Work item:
Where in the records does the word "agent" occur? Copy each line in which it does.

Collected data
§
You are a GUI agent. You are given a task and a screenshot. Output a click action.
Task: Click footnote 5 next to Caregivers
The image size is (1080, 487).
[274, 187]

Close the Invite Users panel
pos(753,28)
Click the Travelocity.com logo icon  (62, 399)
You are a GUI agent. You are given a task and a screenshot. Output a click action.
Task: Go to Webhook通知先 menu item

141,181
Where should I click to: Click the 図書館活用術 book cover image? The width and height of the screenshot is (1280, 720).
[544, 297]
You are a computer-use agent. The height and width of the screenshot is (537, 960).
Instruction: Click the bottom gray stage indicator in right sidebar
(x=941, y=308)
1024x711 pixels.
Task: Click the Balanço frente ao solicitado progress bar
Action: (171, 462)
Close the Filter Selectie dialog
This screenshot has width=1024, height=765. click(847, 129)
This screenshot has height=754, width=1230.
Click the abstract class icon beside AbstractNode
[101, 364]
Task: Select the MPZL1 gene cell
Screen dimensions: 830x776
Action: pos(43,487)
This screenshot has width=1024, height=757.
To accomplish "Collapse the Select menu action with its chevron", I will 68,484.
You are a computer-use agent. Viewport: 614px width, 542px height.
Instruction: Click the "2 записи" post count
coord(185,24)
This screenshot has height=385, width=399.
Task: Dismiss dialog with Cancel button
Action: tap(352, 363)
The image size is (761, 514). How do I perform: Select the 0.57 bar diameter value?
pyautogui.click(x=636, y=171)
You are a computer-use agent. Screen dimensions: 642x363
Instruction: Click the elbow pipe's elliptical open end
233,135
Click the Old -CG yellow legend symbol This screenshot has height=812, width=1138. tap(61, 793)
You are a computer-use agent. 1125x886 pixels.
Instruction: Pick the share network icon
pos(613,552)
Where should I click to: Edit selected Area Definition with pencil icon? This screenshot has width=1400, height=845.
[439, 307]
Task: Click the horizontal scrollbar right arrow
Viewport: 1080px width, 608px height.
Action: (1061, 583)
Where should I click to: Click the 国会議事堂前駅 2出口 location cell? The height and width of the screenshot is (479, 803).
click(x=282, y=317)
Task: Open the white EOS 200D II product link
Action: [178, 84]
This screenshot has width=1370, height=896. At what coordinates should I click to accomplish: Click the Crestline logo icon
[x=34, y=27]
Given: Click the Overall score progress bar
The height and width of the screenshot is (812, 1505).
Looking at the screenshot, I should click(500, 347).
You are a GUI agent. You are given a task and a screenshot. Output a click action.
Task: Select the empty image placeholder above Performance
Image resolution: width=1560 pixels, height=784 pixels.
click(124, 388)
§
Solution:
You are a GUI agent. You are given a task and a screenshot. Output a click action.
You are a GUI agent. You are given a task and a screenshot. Output a click action.
You are a computer-use agent. The height and width of the screenshot is (537, 960).
You are a computer-use agent. Viewport: 614px width, 542px height.
You are a computer-use agent. Screen dimensions: 642x363
You are a computer-use agent. 1125x886 pixels.
You are a GUI agent. You are given a task and a screenshot. Output a click action.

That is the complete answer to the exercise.